我正在尝试使用 Python 将 5 种算法与 KDD Cup 99 数据集和 NSL-KDD 数据集进行比较,并且在尝试针对 KDDCup99 数据集和 NSL-KDD 数据集构建和评估模型时遇到问题。
每当我尝试在数据集上运行算法时,我都会收到以下错误“无法将字符串转换为浮点数:S0”
这个错误是在5个模型的评估过程中产生的;逻辑回归、线性判别分析、K-最近邻、分类和回归树、高斯朴素贝叶斯和支持向量机。
这是我用来评估数据集的代码:
#Load KDD dataset
dataset = pandas.read_csv('Datasets/KDDCUP 99/kddcup.csv', names = ['duration','protocol_type','service','src_bytes','dst_bytes','flag','land','wrong_fragment','urgent',
'hot','num_failed_logins','logged_in','num_compromised','root_shell','su_attempted','num_root','num_file_creations',
'num_shells','num_access_files','num_outbound_cmds','is_host_login','is_guest_login','count','serror_rate',
'rerror_rate','same_srv_rate','diff_srv_rate','srv_count','srv_serror_rate','srv_rerror_rate','srv_diff_host_rate',
'dst_host_count','dst_host_srv_count','dst_host_same_srv_rate','dst_host_diff_srv_rate','dst_host_same_src_port_rate',
'dst_host_srv_diff_host_rate','dst_host_serror_rate','dst_host_srv_serror_rate','dst_host_rerror_rate','dst_host_srv_rerror_rate','class'])
# split data into X and y
array = dataset.values
X = array[:,0:41]
Y = array[:,41]
# Split-out validation dataset
validation_size = 0.20
seed = 7
X_train, X_validation, Y_train, Y_validation = cross_validation.train_test_split(X, Y, test_size=validation_size, random_state=seed)
# Test options and evaluation metric
num_folds = 7
num_instances = len(X_train)
seed = 7
scoring = 'accuracy'
# Algorithms
models = []
models.append(('LR', LogisticRegression()))
models.append(('LDA', LinearDiscriminantAnalysis()))
models.append(('KNN', KNeighborsClassifier()))

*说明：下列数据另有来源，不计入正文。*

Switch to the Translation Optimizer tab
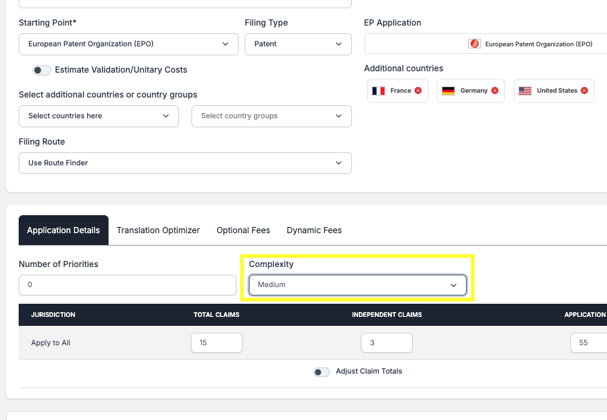 click(158, 230)
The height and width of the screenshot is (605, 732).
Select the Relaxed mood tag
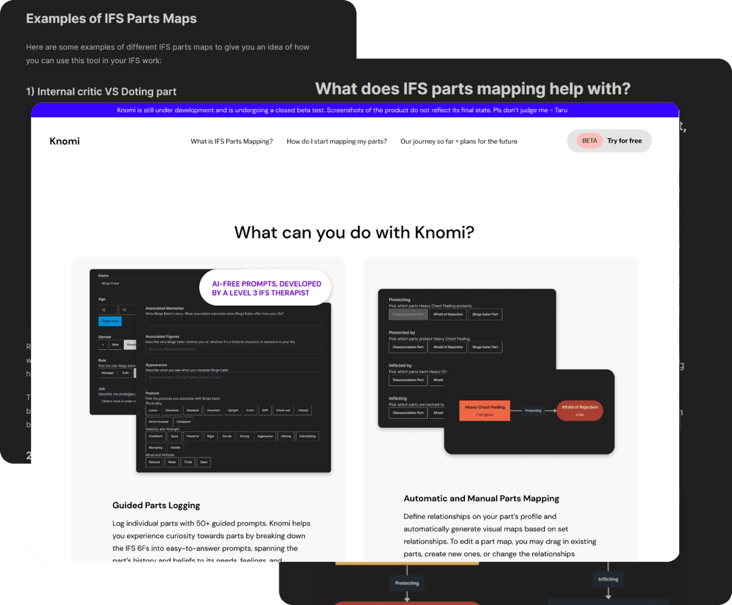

models.append(('CART', DecisionTreeClassifier()))
models.append(('NB', GaussianNB()))
models.append(('SVM', SVC()))
# evaluate each model in turn
results = []
names = []
for name, model in models:
kfold = cross_validation.KFold(n=num_instances, n_folds=num_folds,
random_state=seed)
#Here is where the error is spit out
{
cv_results = cross_validation.cross_val_score(model, X_train, Y_train, cv=kfold, scoring=scoring) # Could not convert string to float happens here. Scoring uses string.
results.append(cv_results)
names.append(name)
msg = "%s: %f (%f)" % (name, cv_results.mean()*100, cv_results.std()*100)#multiplying by 100 to show percentage
print(msg)
}
# Compare Algorithms
fig = plt.figure()
fig.suptitle('Algorithm Comparison')
ax = fig.add_subplot(111)
plt.boxplot(results)
ax.set_xticklabels(Y)
plt.show()
这是来自 KDDcup99 数据集的 3 行示例:
0 tcp http SF 215 45076 0 0 0 0 0 1 0 0 0 0 0 0 0 0 0 0 1 1 0 0 0 0 1 0 0 0 0 0 0 0 0 0 0 0 0 normal.
0 tcp http SF 162 4528 0 0 0 0 0 1 0 0 0 0 0 0 0 0 0 0 2 2 0 0 0 0 1 0 0 1 1 1 0 1 0 0 0 0 0 normal.
0 tcp http SF 236 1228 0 0 0 0 0 1 0 0 0 0 0 0 0 0 0 0 1 1 0 0 0 0 1 0 0 2 2 1 0 0.5 0 0 0 0 0 normal.
我尝试使用标签编码,但它仍然吐出相同的错误,当我浏览 sklearn 网站时,我注意到评分值是针对字符串类型的,这是问题的原因吗?如果没有,我加载数据集的方式是否有问题?
编辑我尝试从代码中删除评分值,但仍然得到同样的错误。